Brief A: Please transcribe the passage on education below word for word.

Their minds can only grow barren if they are given the
abstract laws of nature. These are a few thoughts I wanted to
put to you with special reference to the field of
education.
It is, of
course, much easier to get together in all kinds of
associations today and proclaim over and over again
“Education must be put on an individual basis”
— and other abstract formulations of this kind. Of
course, this is easier than to do what is now needed, which
is that people interested in education should enter into the
spirit of human and natural evolution and find imaginative
tales which allow the life of the spirit to be concretely
grasped in exactly the form it will take in the immediate
future.
We will always,
and in every field, need the stimulus of spiritual science.

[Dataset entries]
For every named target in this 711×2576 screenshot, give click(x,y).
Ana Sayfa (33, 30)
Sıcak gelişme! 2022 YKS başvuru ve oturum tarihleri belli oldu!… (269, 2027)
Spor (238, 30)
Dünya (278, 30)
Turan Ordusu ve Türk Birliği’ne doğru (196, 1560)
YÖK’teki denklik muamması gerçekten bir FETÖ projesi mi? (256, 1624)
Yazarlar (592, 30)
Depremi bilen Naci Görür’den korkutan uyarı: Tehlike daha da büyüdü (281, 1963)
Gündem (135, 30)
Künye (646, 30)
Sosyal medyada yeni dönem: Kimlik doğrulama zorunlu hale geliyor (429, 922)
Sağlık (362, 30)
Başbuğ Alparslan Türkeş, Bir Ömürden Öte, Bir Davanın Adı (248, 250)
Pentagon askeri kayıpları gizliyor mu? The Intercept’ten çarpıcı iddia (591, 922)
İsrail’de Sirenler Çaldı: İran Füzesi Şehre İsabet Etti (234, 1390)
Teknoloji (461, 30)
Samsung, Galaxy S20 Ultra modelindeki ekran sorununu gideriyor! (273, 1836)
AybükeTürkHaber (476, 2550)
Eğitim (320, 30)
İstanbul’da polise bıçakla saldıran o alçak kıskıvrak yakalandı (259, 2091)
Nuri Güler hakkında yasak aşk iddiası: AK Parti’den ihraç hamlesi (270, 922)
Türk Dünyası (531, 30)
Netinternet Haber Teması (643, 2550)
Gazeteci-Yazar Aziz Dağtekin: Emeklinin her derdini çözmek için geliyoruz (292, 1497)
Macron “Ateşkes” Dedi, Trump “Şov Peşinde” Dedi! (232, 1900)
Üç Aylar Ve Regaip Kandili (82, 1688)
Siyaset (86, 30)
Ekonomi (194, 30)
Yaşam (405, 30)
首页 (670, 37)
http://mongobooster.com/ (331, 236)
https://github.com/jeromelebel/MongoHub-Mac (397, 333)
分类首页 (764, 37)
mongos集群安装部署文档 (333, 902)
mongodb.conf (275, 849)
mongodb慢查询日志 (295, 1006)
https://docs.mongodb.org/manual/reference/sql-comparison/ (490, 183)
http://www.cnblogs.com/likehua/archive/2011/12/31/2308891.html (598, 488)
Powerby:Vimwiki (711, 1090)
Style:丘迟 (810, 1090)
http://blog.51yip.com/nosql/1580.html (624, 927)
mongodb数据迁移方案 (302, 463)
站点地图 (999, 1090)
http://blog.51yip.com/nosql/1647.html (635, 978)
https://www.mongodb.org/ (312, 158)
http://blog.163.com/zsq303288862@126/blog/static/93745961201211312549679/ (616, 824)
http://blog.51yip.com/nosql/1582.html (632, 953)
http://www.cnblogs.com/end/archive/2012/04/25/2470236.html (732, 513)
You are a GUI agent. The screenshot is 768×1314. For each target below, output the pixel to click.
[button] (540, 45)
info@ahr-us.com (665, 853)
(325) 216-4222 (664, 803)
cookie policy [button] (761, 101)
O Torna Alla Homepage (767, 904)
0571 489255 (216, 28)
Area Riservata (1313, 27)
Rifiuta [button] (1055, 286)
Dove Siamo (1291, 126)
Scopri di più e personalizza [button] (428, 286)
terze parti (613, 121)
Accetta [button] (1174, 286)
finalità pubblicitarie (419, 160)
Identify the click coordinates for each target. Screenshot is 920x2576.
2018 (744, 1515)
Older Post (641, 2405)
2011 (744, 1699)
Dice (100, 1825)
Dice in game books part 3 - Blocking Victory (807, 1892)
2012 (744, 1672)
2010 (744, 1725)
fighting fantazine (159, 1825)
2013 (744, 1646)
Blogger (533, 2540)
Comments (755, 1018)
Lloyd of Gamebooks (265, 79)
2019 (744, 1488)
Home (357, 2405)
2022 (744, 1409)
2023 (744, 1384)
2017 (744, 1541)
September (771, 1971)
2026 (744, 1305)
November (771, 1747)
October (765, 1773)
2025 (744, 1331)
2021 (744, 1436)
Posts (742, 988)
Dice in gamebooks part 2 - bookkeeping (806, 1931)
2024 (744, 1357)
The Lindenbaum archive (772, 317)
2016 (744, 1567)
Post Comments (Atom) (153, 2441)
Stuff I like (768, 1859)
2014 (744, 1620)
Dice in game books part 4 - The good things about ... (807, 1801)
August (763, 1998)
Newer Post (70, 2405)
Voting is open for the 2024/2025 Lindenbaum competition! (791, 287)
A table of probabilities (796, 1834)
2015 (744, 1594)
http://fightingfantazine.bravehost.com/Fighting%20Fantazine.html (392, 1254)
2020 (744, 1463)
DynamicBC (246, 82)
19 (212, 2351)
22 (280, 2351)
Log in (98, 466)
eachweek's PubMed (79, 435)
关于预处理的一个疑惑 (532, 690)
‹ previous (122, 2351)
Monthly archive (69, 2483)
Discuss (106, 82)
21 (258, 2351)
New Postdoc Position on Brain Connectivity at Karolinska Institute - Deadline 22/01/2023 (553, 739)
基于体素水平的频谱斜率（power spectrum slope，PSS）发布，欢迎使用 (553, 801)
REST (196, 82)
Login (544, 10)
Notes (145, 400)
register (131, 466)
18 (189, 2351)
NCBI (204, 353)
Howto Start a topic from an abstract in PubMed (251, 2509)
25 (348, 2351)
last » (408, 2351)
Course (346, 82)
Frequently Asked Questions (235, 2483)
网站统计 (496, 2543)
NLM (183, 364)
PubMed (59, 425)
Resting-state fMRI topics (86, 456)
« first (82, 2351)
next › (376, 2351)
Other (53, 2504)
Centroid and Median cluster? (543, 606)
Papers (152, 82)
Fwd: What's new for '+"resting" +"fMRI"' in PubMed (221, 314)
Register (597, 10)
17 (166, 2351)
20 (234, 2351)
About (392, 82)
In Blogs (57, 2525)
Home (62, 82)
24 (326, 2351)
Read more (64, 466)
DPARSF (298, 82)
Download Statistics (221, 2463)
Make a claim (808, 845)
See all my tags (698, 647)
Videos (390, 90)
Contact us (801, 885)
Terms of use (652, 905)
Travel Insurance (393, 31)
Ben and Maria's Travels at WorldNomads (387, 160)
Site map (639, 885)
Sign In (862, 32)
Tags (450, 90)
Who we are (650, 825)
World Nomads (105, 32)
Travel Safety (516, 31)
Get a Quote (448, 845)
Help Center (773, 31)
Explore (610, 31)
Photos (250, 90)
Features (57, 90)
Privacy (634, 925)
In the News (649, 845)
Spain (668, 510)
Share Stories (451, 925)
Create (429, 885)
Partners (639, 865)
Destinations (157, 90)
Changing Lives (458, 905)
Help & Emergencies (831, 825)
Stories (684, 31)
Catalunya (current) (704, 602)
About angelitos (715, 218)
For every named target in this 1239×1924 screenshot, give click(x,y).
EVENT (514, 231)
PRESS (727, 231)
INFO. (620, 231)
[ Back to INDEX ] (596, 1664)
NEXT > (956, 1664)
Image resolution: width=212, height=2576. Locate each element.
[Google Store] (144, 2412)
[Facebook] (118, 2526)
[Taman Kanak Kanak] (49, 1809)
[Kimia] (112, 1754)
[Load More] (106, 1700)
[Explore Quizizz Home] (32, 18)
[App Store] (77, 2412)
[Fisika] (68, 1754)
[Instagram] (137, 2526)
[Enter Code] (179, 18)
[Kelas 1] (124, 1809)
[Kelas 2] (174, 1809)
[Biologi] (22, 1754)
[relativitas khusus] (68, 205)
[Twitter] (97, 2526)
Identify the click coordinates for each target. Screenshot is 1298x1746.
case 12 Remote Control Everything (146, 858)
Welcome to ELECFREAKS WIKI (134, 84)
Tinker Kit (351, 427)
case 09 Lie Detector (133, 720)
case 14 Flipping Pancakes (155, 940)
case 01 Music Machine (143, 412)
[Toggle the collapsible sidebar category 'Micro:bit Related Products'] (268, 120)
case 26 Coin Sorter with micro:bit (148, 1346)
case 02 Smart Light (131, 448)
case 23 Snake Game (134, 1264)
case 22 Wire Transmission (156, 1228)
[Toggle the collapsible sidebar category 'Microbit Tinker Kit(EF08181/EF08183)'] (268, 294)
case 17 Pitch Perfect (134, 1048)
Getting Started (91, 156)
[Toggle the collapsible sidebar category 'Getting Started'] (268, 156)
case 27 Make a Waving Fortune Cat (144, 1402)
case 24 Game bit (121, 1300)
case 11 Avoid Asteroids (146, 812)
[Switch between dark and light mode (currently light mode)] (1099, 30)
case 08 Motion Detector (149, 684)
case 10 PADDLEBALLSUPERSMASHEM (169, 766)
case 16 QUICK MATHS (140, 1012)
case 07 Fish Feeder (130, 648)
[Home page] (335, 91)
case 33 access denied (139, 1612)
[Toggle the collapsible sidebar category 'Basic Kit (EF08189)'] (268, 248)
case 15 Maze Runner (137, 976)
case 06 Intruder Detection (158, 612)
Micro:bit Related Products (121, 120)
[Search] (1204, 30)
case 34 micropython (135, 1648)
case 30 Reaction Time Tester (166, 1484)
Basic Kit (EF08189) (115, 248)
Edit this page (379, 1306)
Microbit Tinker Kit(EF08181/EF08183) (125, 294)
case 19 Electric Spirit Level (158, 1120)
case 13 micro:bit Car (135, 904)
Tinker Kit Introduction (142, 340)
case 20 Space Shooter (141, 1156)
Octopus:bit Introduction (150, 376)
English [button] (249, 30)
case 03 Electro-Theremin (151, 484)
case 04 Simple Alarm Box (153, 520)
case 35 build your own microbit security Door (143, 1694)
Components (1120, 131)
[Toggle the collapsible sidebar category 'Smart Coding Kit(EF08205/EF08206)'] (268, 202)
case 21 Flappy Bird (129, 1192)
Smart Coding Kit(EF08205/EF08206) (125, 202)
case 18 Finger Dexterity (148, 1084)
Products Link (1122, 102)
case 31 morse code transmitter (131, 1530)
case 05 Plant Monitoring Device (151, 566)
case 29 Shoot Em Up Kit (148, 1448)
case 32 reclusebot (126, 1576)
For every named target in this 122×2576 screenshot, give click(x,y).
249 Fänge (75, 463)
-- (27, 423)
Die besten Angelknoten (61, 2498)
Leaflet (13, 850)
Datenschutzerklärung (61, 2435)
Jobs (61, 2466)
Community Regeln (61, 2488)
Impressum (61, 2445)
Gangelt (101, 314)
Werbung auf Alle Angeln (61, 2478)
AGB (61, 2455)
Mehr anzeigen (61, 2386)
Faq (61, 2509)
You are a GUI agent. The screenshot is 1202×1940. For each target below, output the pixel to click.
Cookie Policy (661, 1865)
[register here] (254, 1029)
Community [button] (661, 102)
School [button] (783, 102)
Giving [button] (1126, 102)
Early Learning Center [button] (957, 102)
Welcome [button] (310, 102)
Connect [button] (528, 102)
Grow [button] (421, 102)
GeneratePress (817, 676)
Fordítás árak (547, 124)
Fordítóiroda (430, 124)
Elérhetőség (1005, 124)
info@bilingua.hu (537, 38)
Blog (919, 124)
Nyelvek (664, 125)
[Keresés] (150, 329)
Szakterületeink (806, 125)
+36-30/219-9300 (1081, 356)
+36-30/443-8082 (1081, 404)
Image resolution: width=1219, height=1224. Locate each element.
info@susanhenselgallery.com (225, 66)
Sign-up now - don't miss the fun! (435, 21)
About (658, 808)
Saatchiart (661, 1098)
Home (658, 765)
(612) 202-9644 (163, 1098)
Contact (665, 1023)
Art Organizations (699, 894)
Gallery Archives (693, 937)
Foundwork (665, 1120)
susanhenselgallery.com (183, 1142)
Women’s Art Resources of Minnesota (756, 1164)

Brief B: Format the lines of the records from the line with "0571 489255 (216, 28)" up to and including the line with "2015 (744, 1594)" as a numbered list, leaving out any blank lines.

Task answer A:
Their minds can only grow barren if they are given the
abstract laws of nature. These are a few thoughts I wanted to
put to you with special reference to the field of
education.
It is, of
course, much easier to get together in all kinds of
associations today and proclaim over and over again
“Education must be put on an individual basis”
— and other abstract formulations of this kind. Of
course, this is easier than to do what is now needed, which
is that people interested in education should enter into the
spirit of human and natural evolution and find imaginative
tales which allow the life of the spirit to be concretely
grasped in exactly the form it will take in the immediate
future.
We will always,
and in every field, need the stimulus of spiritual science.

Task answer B:
1. 0571 489255 (216, 28)
2. Area Riservata (1313, 27)
3. Rifiuta [button] (1055, 286)
4. Dove Siamo (1291, 126)
5. Scopri di più e personalizza [button] (428, 286)
6. terze parti (613, 121)
7. Accetta [button] (1174, 286)
8. finalità pubblicitarie (419, 160)
9. Identify the click coordinates for each target. Screenshot is 920x2576.
10. 2018 (744, 1515)
11. Older Post (641, 2405)
12. 2011 (744, 1699)
13. Dice (100, 1825)
14. Dice in game books part 3 - Blocking Victory (807, 1892)
15. 2012 (744, 1672)
16. 2010 (744, 1725)
17. fighting fantazine (159, 1825)
18. 2013 (744, 1646)
19. Blogger (533, 2540)
20. Comments (755, 1018)
21. Lloyd of Gamebooks (265, 79)
22. 2019 (744, 1488)
23. Home (357, 2405)
24. 2022 (744, 1409)
25. 2023 (744, 1384)
26. 2017 (744, 1541)
27. September (771, 1971)
28. 2026 (744, 1305)
29. November (771, 1747)
30. October (765, 1773)
31. 2025 (744, 1331)
32. 2021 (744, 1436)
33. Posts (742, 988)
34. Dice in gamebooks part 2 - bookkeeping (806, 1931)
35. 2024 (744, 1357)
36. The Lindenbaum archive (772, 317)
37. 2016 (744, 1567)
38. Post Comments (Atom) (153, 2441)
39. Stuff I like (768, 1859)
40. 2014 (744, 1620)
41. Dice in game books part 4 - The good things about ... (807, 1801)
42. August (763, 1998)
43. Newer Post (70, 2405)
44. Voting is open for the 2024/2025 Lindenbaum competition! (791, 287)
45. A table of probabilities (796, 1834)
46. 2015 (744, 1594)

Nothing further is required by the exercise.